Image: The Everett Collection
7. Leonard Nimoy
In 1953, Nimoy enlisted in the United States Army Reserve at Fort McPherson, Georgia, serving for a year and a half until 1955. He left as a sergeant, and he had some future celebs under him, as you'll see. Part of Nimoy's time in the military was spent with the Army Special Services, putting on shows which he wrote, narrated and emceed. After his discharge, he drove a cab.
8. Ken Berry
The star of F Troop, Mama's Family and Mayberry R.F.D. was there with the future Spock! After some time in Artillery, Berry served under Sergeant Nimoy in the Special Services Corp, the entertainment branch of the Army. Berry kept his tap shoes by his side in the service and won talent contests. After serving, as a contract player at Universal, he utilized the GI Bill to study ballet, jazz dance, singing and acting.
9. Adam West
After he was drafted into the U.S. Army, West spent part of his time in the military helping to launch a military television station. The ultimate Batman (in our eyes, at least) was an announcer on the American Forces Network.
10. Bob Newhart
Newhart was drafted into the U.S. Army and served stateside during the Korean War. He was a personnel manager until being discharged in 1954.
11. Don Adams
Before he became Maxwell Smart, Adams saw serious action in World War II as a Marine. He participated in the Battle of Guadalcanal. He was shot in combat and contracted a severe form of malaria, with a high probability of fatality. After an evac, Adams recouperated for months in a Navy hospital in New Zealand. Healthy again, he became a drill instructor.
12. Bob Crane
Yep, Hogan served in real life, too. He spent two years in the National Guard in Stamford, Connecticut.
13. Telly Savalas
Savalas also served three years (1943–1946) in the United States Army during World War II, working for the U.S. State Department as host of the Your Voice of America series. The cool customer certainly had the voice for it.
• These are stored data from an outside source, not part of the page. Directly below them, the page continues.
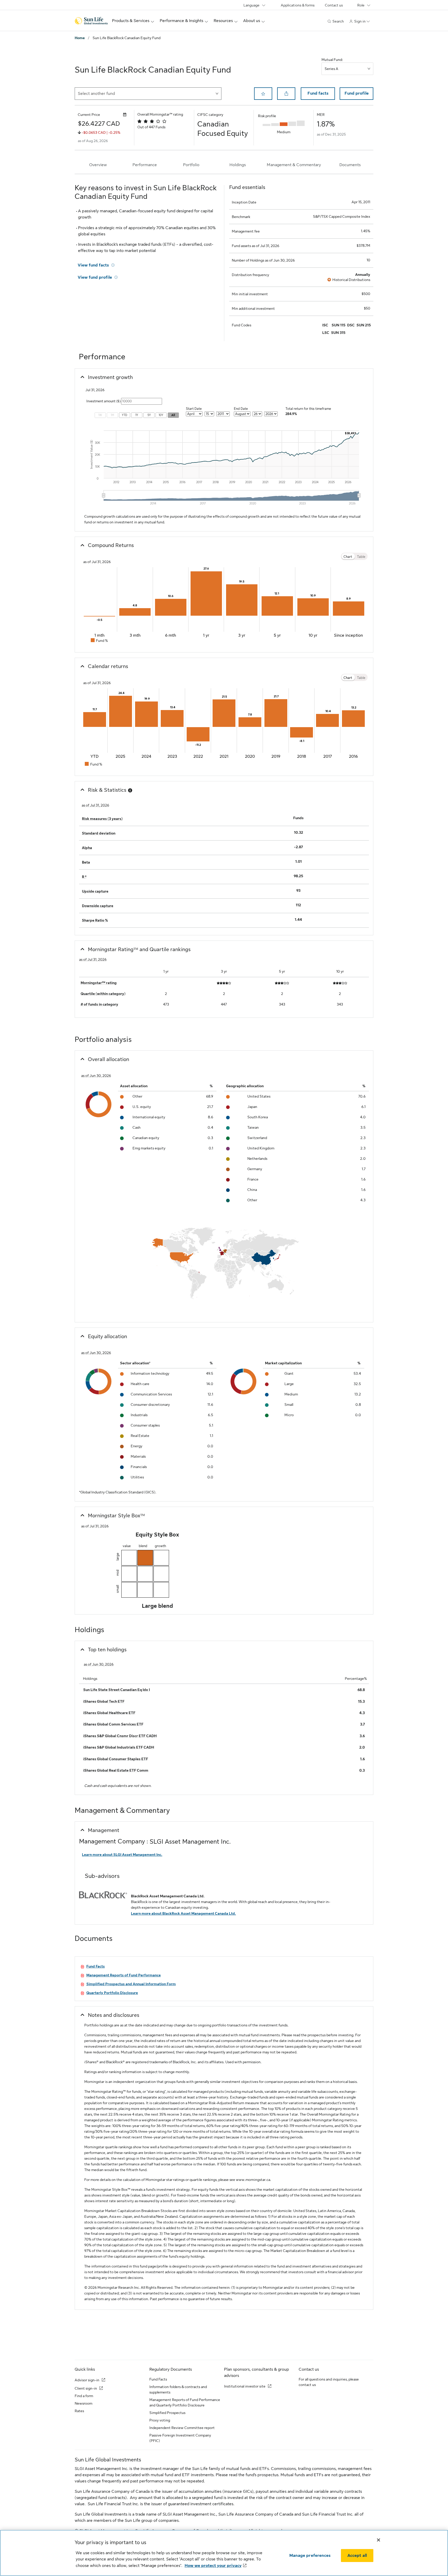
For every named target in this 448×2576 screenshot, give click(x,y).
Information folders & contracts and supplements (178, 2389)
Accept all (357, 2555)
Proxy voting (159, 2420)
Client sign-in (86, 2388)
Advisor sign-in (87, 2380)
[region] (224, 2553)
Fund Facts (158, 2379)
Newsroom (83, 2403)
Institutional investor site (244, 2386)
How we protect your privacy (213, 2565)
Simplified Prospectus (167, 2413)
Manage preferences (310, 2555)
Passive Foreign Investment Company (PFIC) (180, 2438)
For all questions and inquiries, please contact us (329, 2382)
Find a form (84, 2396)
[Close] (378, 2540)
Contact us (334, 5)
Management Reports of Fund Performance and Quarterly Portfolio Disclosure (184, 2402)
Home (80, 38)
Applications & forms (297, 5)
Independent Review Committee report (182, 2428)
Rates (79, 2411)
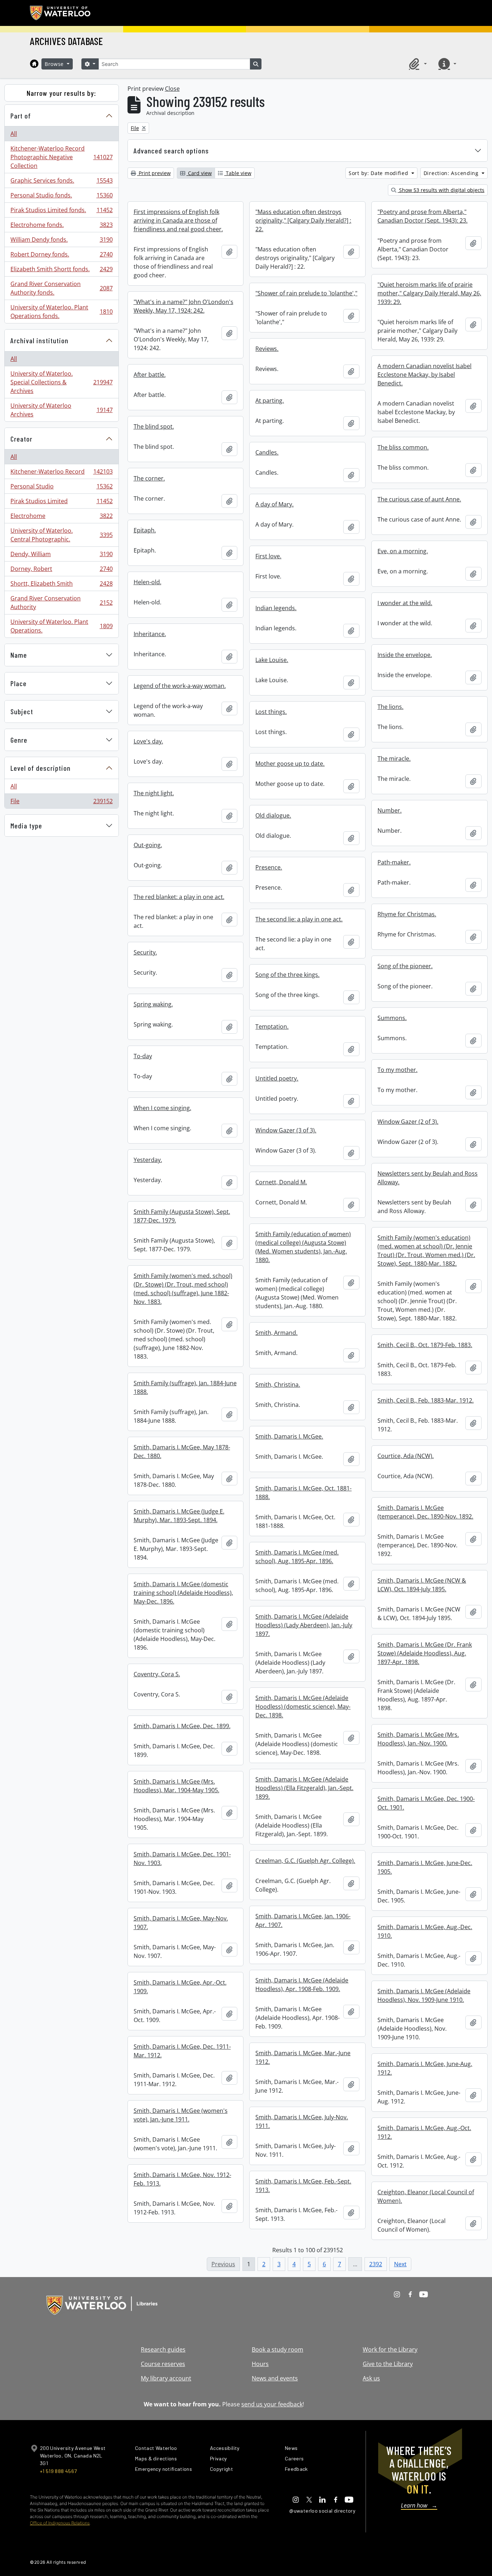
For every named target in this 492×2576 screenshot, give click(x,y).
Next (400, 2264)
SEE MORE: 9 FASCINATING FACTS ABOUT TELLY SAVALAS
14. Ted Knight
Knight dropped out of high school to enlist in the United States Army in World War II. He was a member of A Company, 296th Combat Engineer Battalion, earning five battle stars while serving in Europe. He was in one of the early units to enter Berlin after the Soviets secured the city.
15. Jack Klugman
After serving in the U.S. Army during World War II, Klugman later roomed as a young struggling actor with Charles Bronson — who had been a gunner in the United States Army Air Forces.
16. Chuck Connors
The Rifleman stud did it all. Connors played in the NBA, MLB and served during World War II, after enlisting in the Army at Fort Knox. The multitalented man spent most of the war as a tank-warfare instructor at Fort Campbell, Kentucky, and at West Point.
Image: The Everett Collection
17. Rod Serling
Serling enlisted in the U.S. Army the morning after his high school graduation. He served with the 511th Parachute Infantry Regiment of the 11th Airborne Division. Sent to the Pacific theatre, Serling fought on the Philippine island of Leyte, was part of the force that took Manila back from the Japanese and later was assigned to the occupation force in Japan. Among his military decorations are the Purple Heart, the Bronze Star and the Philippine Liberation Medal.
SEE MORE: 15 FASCINATING FACTS ABOUT ROD SERLING
18. Steve McQueen
That rebel pose of this ultimate man's man was no act. He was promoted to P.F.C. in the Marines — and demoted to private seven times for rebelliousness. He even spent 41 days in the brig after overextending a weekend pass to stay with his girlfriend. Eventually, he straightened up. In an Arctic exercise, he saved five other Marines, yanking them from a tank before it broke through the ice. Later, he protected Harry Truman as one of the honor guard for the president's yacht.